I’d buy this argument; I could go either way on it. I felt there was a distinction between players putting an object (a puck, a ball, etc) into a goal, and moving themselves into a “goal” area. (Of course, rugby and football have goal-scoring elements, too.) But your point’s a good one; that distinction might not be as big a distinction as I assumed. In most popular territorial games, the eprson entering the goal must have the football/frisbee/etc with him to score, and so the distinction may just be that in some goal games you can put the object in from a distance and in some you have to carry it in.
Here I don’t agree; I think you’re mixing “fighting back” in its literal sense (a boxer literally fights back) with a metaphorical sense. I don’t even think it’s a good metaphor, to be honest. The two are, in the sense the OP was going, totally distinct.

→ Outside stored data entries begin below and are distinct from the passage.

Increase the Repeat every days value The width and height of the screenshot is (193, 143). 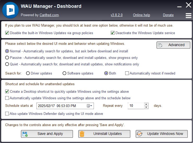[x=146, y=104]
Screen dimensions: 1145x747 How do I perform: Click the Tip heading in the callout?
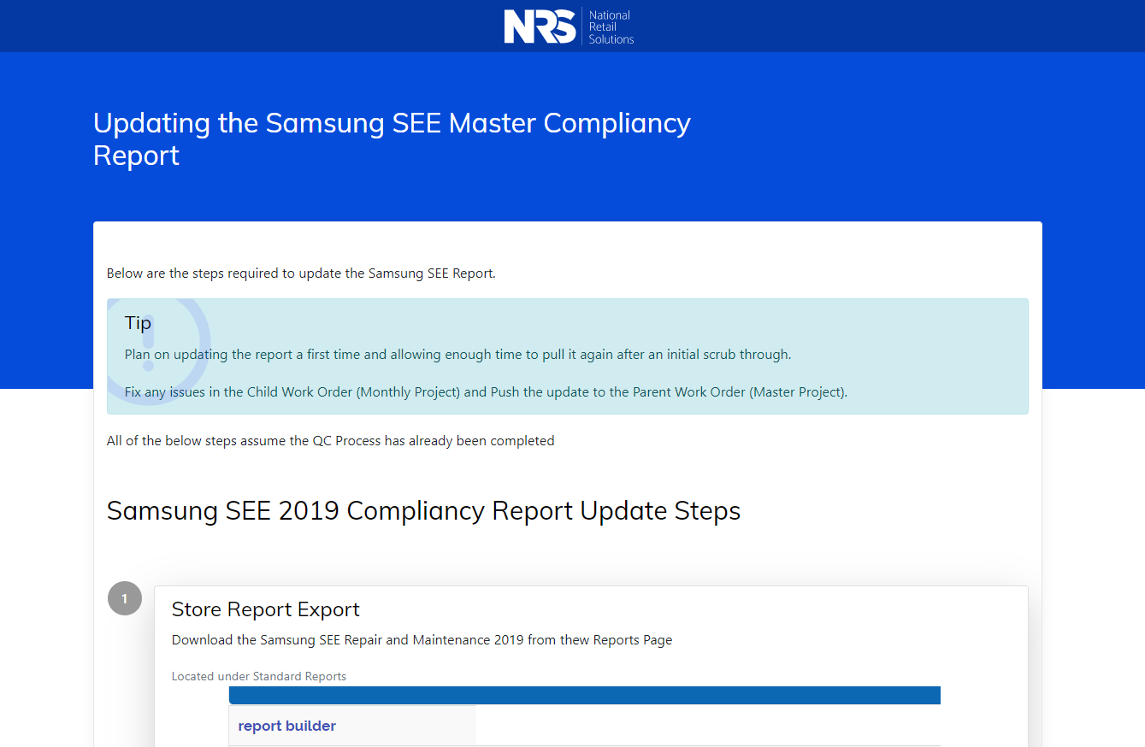[x=138, y=322]
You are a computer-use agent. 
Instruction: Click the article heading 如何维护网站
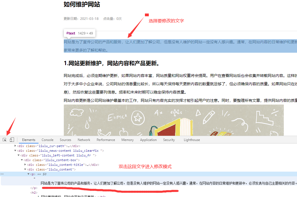click(x=82, y=4)
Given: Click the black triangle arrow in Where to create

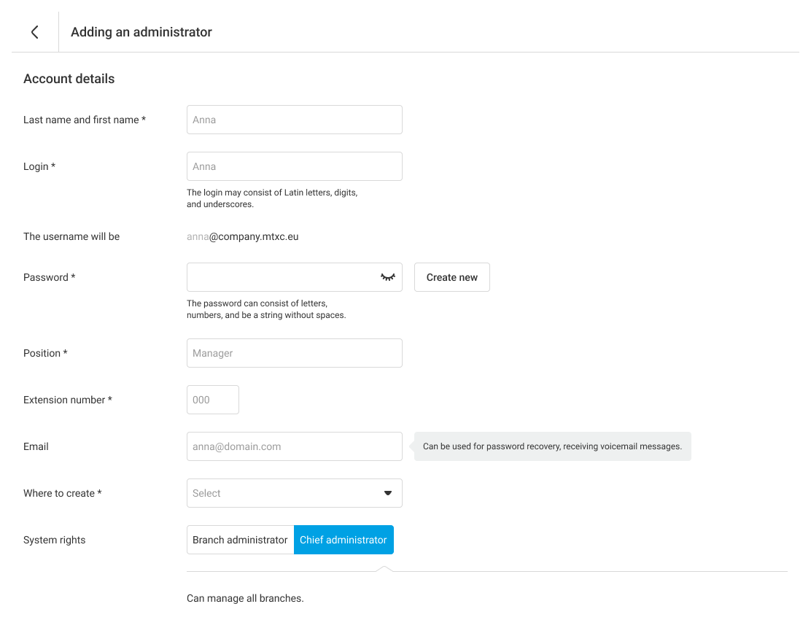Looking at the screenshot, I should [388, 493].
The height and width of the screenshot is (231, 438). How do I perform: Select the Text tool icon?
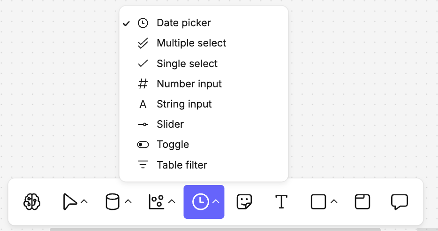281,202
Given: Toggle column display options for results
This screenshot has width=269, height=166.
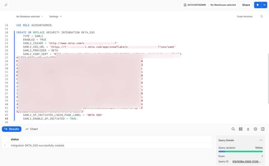Looking at the screenshot, I should [241, 129].
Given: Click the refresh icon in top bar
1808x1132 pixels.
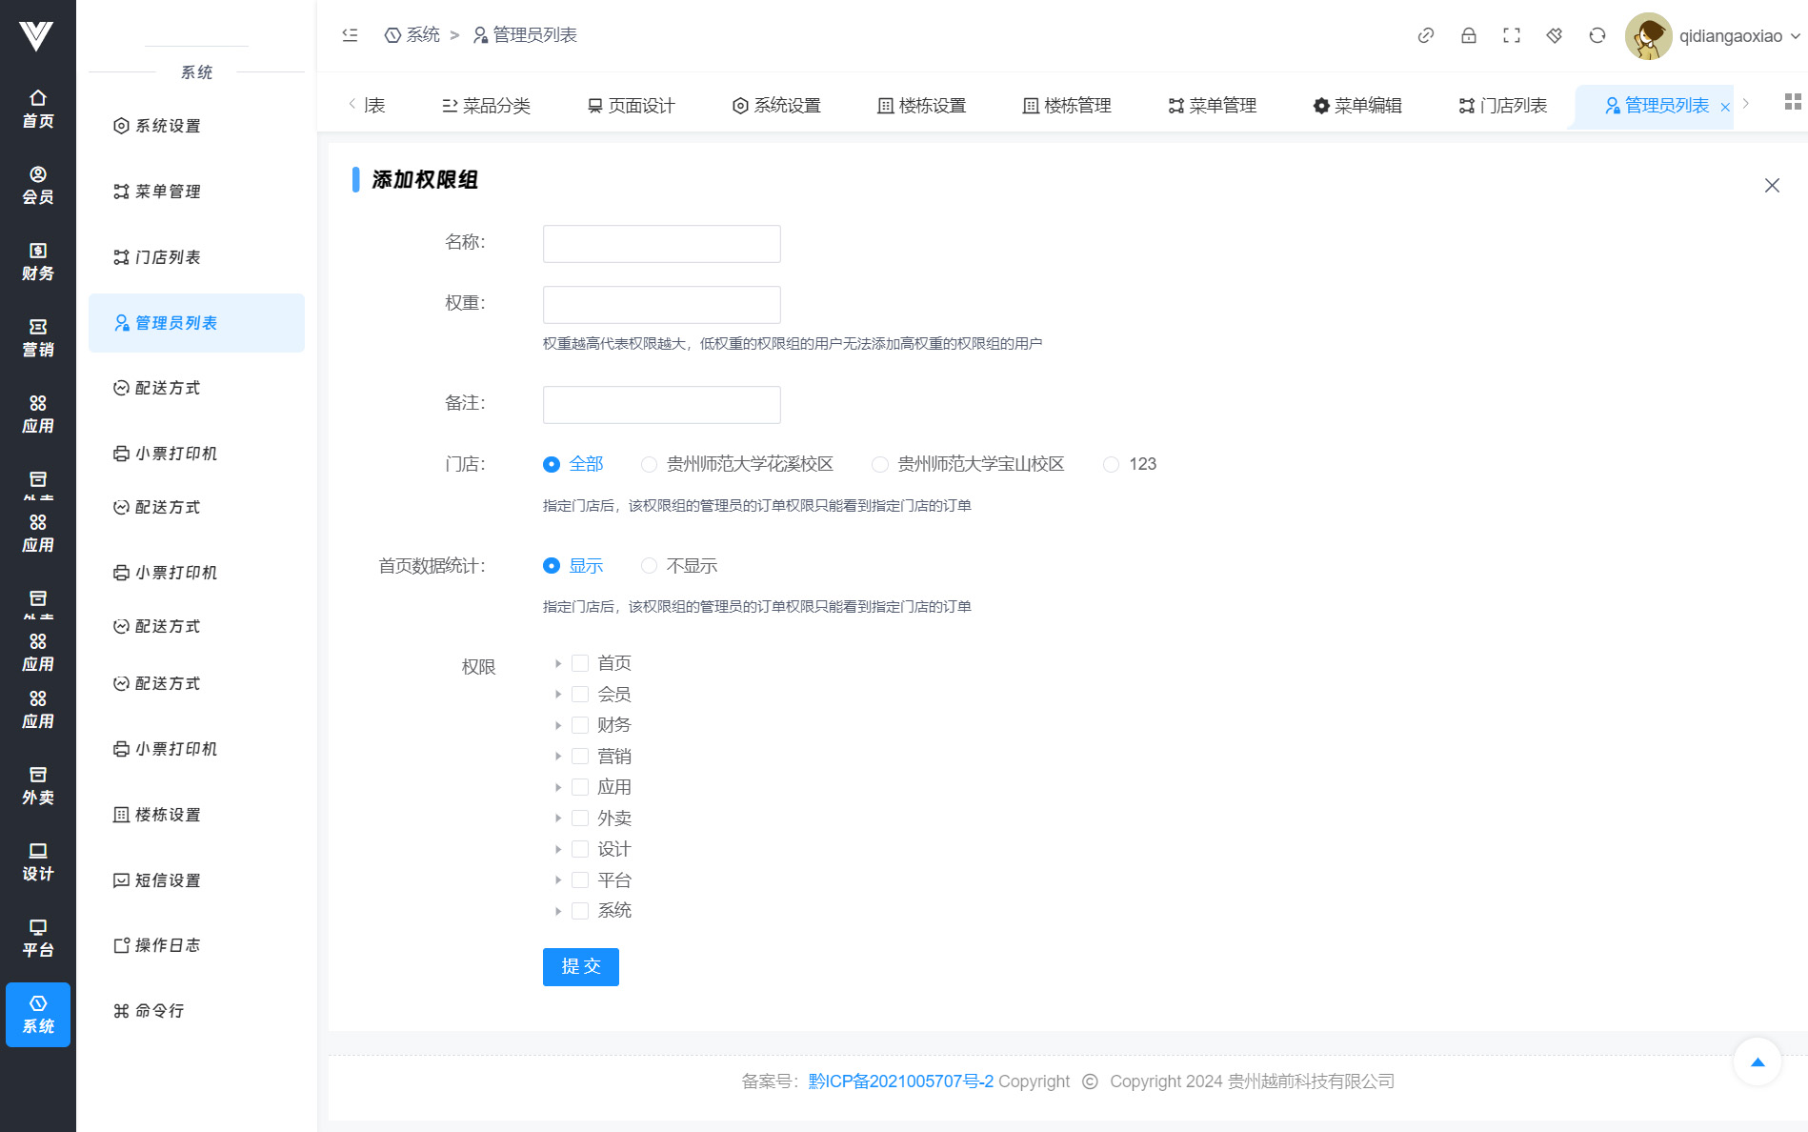Looking at the screenshot, I should point(1597,36).
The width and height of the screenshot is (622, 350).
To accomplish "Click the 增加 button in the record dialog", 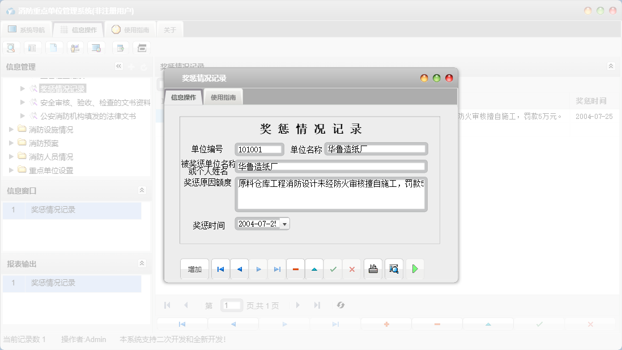I will 194,269.
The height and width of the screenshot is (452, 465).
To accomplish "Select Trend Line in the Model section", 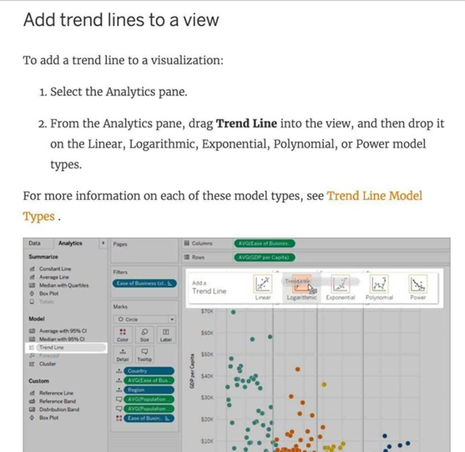I will pyautogui.click(x=51, y=347).
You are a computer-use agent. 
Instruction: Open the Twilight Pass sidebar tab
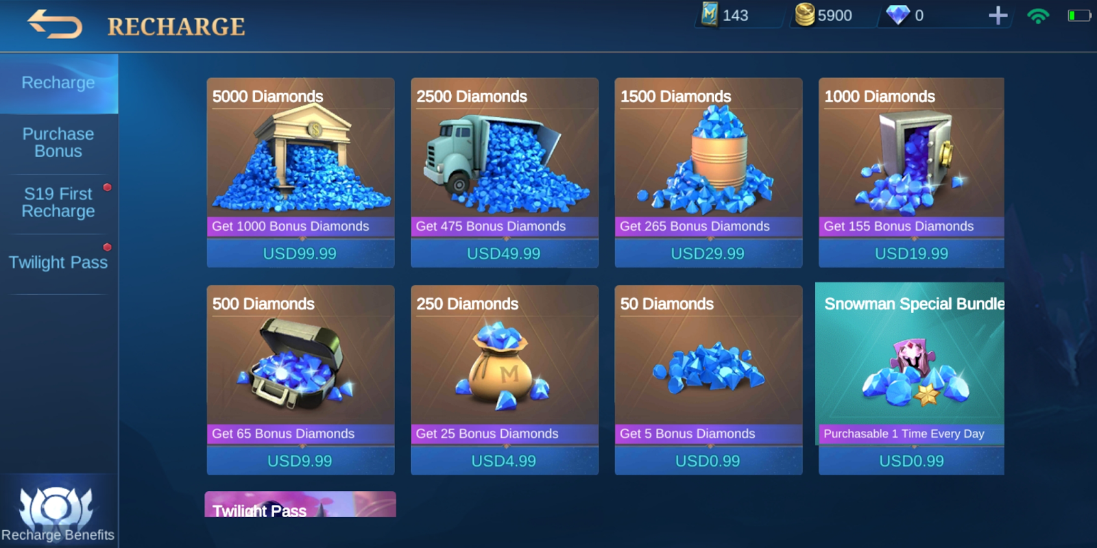(x=59, y=262)
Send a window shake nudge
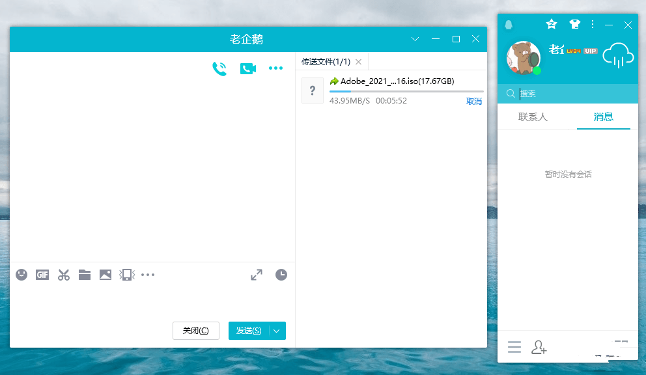Screen dimensions: 646x375 [127, 275]
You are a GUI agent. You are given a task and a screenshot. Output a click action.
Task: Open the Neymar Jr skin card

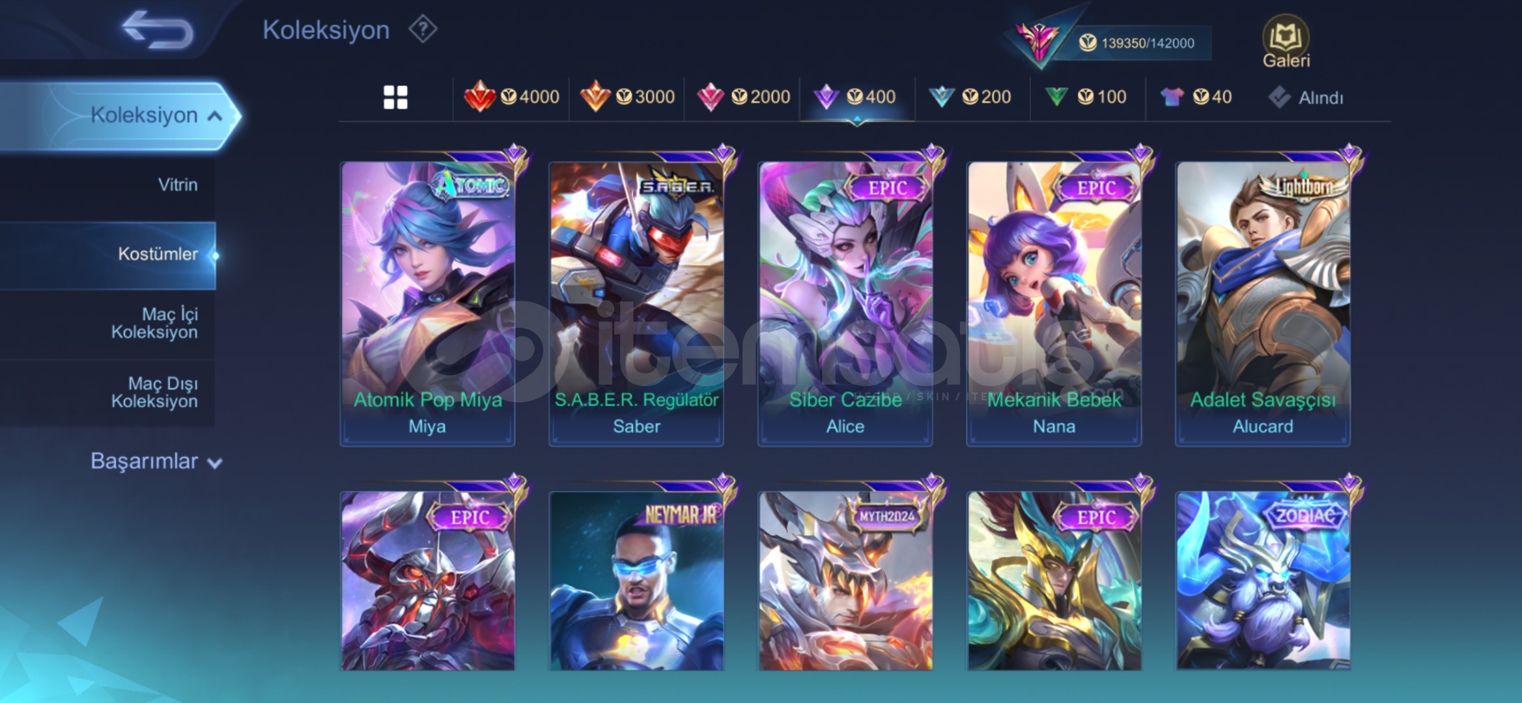[x=636, y=581]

To my mind, combat sports are actually more different from weightlifting than weightlifting is different from javelin and shot put; you could, in fact, make a good argument that throwing games, distance games and strength games are all the same because they all come down to the athlete overcoming a mass. Defeating a human in a contest of skill, strength, tactical decision and endurance is quite apart from a sport that is purely overcoming mass.
Incidentally, with respect to parkour or free running, since their “competition” is unclear or nonexistent, it’s impossible to classify them without agreeing what the basis of competition is. It’s not a game at all if you aren’t competing. If you were to make them into competitions, you could make them speed games, or grace games, or lots of other things depending how complex you made it.
I also didn’t include non-physical games like chess, poker, or other board games, which I guess would be Strategy Games, but that might be a whole bunch of other categories.
The similarities in some the categories go quite deep. For example, both ice hockey and soccer have an offside rule, and for similar reasons.
Well yes, but the two offside rules are very different and make the strategy of defending very different. Also, I think that you’d be hard-pressed to come up with a third substantive similarity between the two sports.